A stunning new photo journal from the South Coast of New South Wales.

I’ve never met Ryan Pernofski. I’ve never even spoken to him aside from the brief email exchange that led to me doing this review. But having read his debut book Salt & Light, having stared transfixed at the startling imagery it contains and read the numerous little anecdotes and observations that accompany those images, I feel like I know him on some level. He is a young man with a deep and genuine love not just for the ocean, not just for the strange and wordless beauty of breaking waves, not just for the light that plays on the surface of such phenomenon, but for those elusive moments when all of these elements combine to create images that bore their way into your consciousness—and this book is a product of that love.
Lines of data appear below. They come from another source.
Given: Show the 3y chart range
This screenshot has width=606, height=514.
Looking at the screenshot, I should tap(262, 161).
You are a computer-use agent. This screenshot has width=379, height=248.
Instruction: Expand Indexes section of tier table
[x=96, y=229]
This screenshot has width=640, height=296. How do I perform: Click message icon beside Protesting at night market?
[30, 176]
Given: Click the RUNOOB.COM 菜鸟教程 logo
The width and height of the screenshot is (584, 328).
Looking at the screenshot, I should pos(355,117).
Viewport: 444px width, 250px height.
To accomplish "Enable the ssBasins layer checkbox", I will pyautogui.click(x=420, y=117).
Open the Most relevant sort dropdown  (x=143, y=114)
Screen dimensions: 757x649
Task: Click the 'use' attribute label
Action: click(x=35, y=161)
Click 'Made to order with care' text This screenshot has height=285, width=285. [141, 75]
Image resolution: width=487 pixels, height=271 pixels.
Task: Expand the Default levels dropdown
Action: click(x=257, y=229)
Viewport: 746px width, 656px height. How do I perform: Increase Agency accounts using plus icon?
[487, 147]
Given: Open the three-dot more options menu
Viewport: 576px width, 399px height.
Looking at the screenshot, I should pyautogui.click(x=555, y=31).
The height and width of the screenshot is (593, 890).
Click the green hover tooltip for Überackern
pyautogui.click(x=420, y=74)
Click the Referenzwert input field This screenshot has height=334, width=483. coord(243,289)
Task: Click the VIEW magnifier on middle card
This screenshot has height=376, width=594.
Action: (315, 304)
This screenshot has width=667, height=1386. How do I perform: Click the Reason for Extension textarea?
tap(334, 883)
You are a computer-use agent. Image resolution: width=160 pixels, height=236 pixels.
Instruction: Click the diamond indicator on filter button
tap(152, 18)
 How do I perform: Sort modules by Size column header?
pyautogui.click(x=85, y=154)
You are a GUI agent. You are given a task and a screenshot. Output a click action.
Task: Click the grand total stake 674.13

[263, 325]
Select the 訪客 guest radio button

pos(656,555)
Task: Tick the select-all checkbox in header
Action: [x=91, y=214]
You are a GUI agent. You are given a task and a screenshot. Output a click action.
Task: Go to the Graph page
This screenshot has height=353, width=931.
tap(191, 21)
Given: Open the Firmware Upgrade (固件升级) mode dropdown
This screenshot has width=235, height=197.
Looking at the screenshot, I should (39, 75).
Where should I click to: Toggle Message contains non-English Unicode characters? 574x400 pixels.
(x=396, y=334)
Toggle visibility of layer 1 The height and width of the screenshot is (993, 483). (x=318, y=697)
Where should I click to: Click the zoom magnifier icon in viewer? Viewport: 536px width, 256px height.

Shot and compiled over three years on Ryan’s (and my own) native South Coast, Salt & Light contrasts the desolate seascapes and violent wave formations of the area with moments of surreal beauty and sublime stillness, capturing in the process the myriad moods of a coastline defined by contrasts, where calm picturesque bays give way to rugged exposed headlands and waves break on both soft sand beaches and terrifyingly shallow rocks. With a penchant for neon-pastels and an almost complete lack of human subjects, Ryan has managed to suffuse the book with a mood of solitude and wonder, where you can almost hear the soft ripple of your flippers breaking the surface, the sharp crack of a wave throwing out over shallow reef, the sound of a bird flying past. The images make you feel like you’re there—and when it comes to the medium of photography, you can’t ask much more of it than that.

Adding to the appeal of the photos are the words that accompany them. While a lot of photo journals and coffee table books contain beautiful images of their chosen subjects, where they can lose your interest is in their lack of narrative and all too serious captions. Throughout Salt & Light Ryan has provided a light, endearing account of his development as a photographer over the three years it took to create the book, complete with brief anecdotes about nearly drowning, tips about what he’s learnt while pursuing his craft, and short insightful musings on the art of photography. It gives the book a personal and relatable feel that helps provide context for what you’re seeing and encourages you to keep turning the page. It also contains moments of revelation, as you learn that many of the book’s images (including the one that adorns the cover), were shot on an iPhone. On top of this, the design is modern and refined, with an attention to detail in the way it’s been pieced together that ensures each photo is as engaging as the last.

Available in book stores around the country and online at Amazon and saltandlightbook.com, Salt & Light is a book that appeals to that part of yourself you sometimes find staring out to sea, with the salt air in your nostrils and the water washing over your feet, admiring the ocean for all the beauty that it holds.